A preferred embodiment according to the present invention is presented hereunder, and described in detail with reference to the figures to better illustrate structural features and functional characteristics of the present invention. As shown in FIG. 1, an integrated type Sterling cryocooler comprises two portions, namely, a compressor and an expander, wherein the compressor comprises a housing 1, a piston 4, a plate spring 8, a magnet 9, a coil 10, a bracket 14 and a support 15, the housing of the compressor forms an annular compression cavity 3 in a way that a cylindrical compression cavity outer housing 11 is provided around a cylindrical compression cavity inner housing 12, and a cross-sectional view of the compression cavity is shown in FIG. 2a; the piston 4 is connected to the plate spring 8, the plate spring 8 is structured as shown in FIG. 2b to support a reciprocating movement of the fixed piston to compress gas, the coil 10 is fixed between the interior of the housing 1 and the bracket 14, the magnet 9 is fixed between the bracket 14 and the support 15, the bracket 14 and the support 15 are respectively connected to the housing 1, an electromagnetic force is generated between the coil 10 and the magnet 9 to drive the piston 4 into reciprocating movement; an interior of the expander is divided into two chambers, namely, an expansion chamber 6 and a pneumatic chamber by a small piston and a heat regenerator 7 which are fixed together, a cylindrical spring 16 is disposed at a bottom of the expander, compressed gas pushes the heat regenerator 7 on the small piston into reciprocating movement between the pneumatic chamber and the expansion chamber, the heat regenerator 7 is in clearance labyrinth sealing with a cold finger, a supporting element for pushing the small piston is the cylindrical spring 16, a groove is designed at a center of the compressor, the expander 2 is embedded in the groove of the compressor, an orifice 13 is designed on the bottom of the expander so as to be communicated with the compression cavity 3 of the compressor, and a working medium is helium.

The working principle of the present invention is the same as that of an ordinary Sterling cryocooler.
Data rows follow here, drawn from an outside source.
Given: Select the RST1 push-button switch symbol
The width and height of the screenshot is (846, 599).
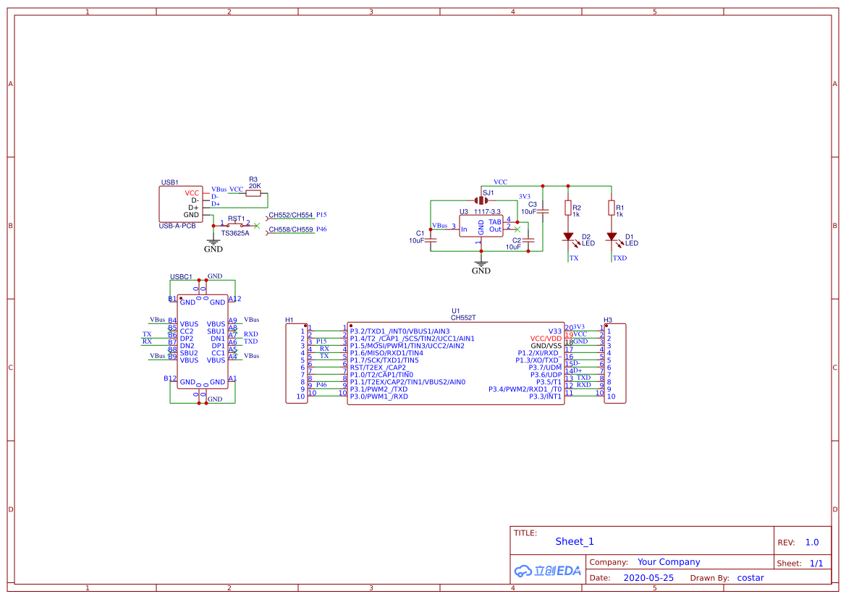Looking at the screenshot, I should (x=235, y=224).
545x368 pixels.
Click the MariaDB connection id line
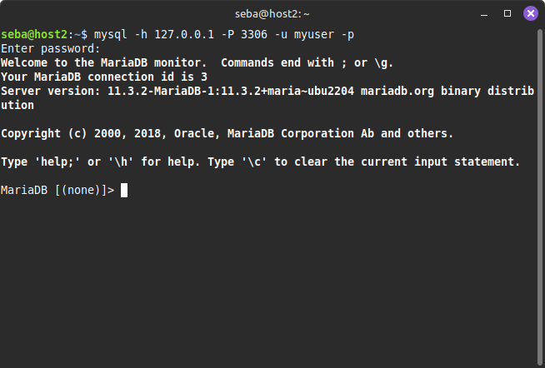(104, 77)
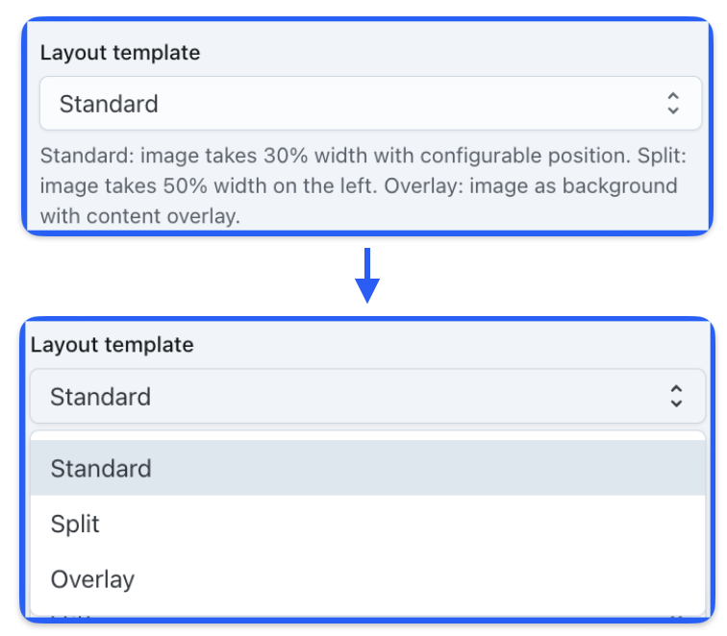Viewport: 727px width, 636px height.
Task: Click the word "Standard:" in the help description
Action: click(x=84, y=157)
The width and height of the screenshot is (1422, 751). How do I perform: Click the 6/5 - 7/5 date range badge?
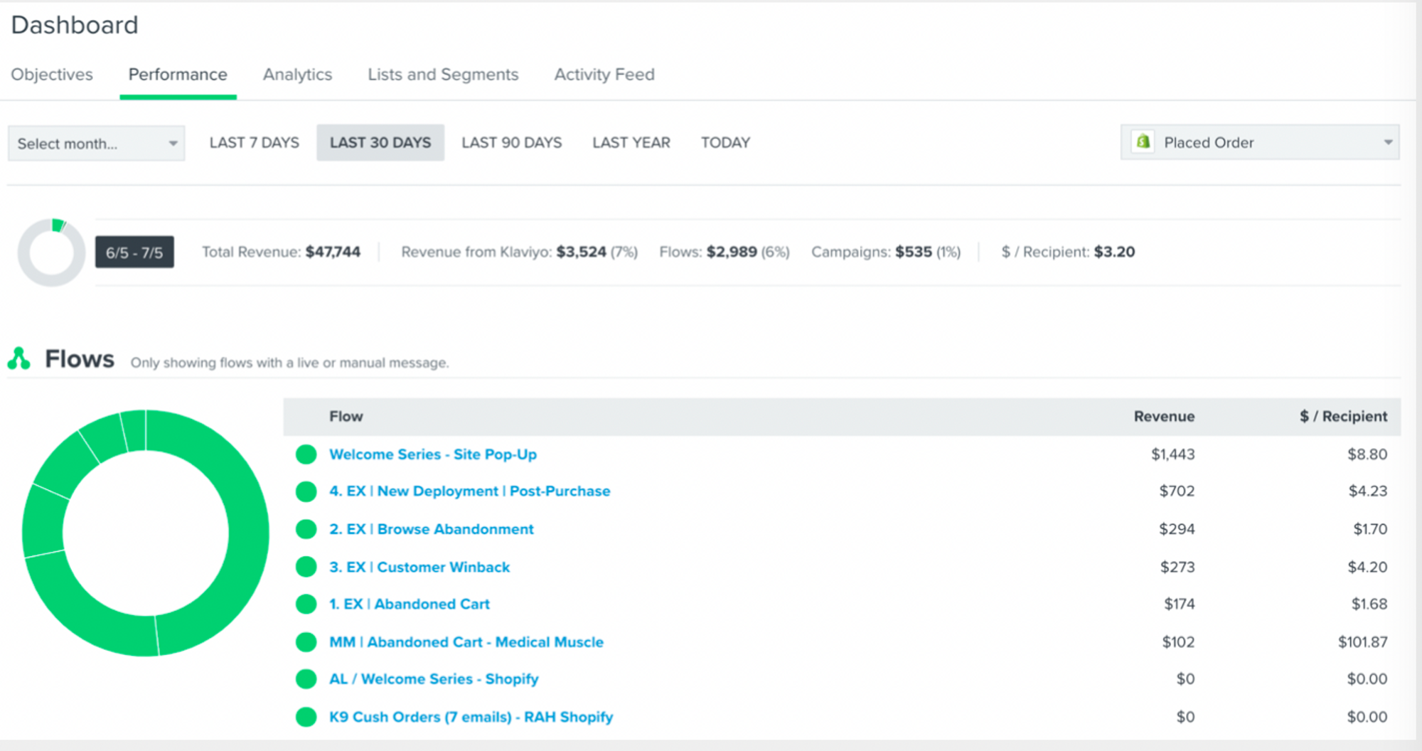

Through simple harmonic motion of the piston, the working medium flows alternately to and fro in the portions such as the compression cavity 3, the heat regenerator 7 and the expander 6, and the mass of the gas does not vary, whereby a closed-type inverse Sterling circulation is formed, and refrigeration capacity is outputted by a cold finger 5. The present invention is advantageous in that it not only has a high heat efficiency of an ordinary integrated Sterling cryocooler, but also a compacter structure than the ordinary integrated Sterling cryocooler and a smaller size, and it can play an important role on many application occasions.

Claims

1. An integrated Sterling cryocooler, comprising two portions, namely, a compressor and an expander, wherein the compressor comprises a housing, a piston, a plate spring, a magnet, a coil, a bracket and a support, the housing of the compressor is designed in a way that an outer housing is provided around outside an inner housing to form a compression cavity, the piston is connected to the plate spring, the coil is fixed between the interior of the housing and the bracket, the magnet is fixed between the bracket and the support, the bracket and the support are respectively connected to the housing, an interior of the expander is divided into two chambers, namely, an expansion chamber and a pneumatic chamber by a small piston and a heat regenerator which are fixed together, a cylindrical spring is disposed at a bottom of the expander, characterized in that a groove is designed at a center of the compressor, the expander is embedded in the groove of the compressor, an orifice is designed on the bottom of the expander so as to be communicated with the compression cavity of the compressor.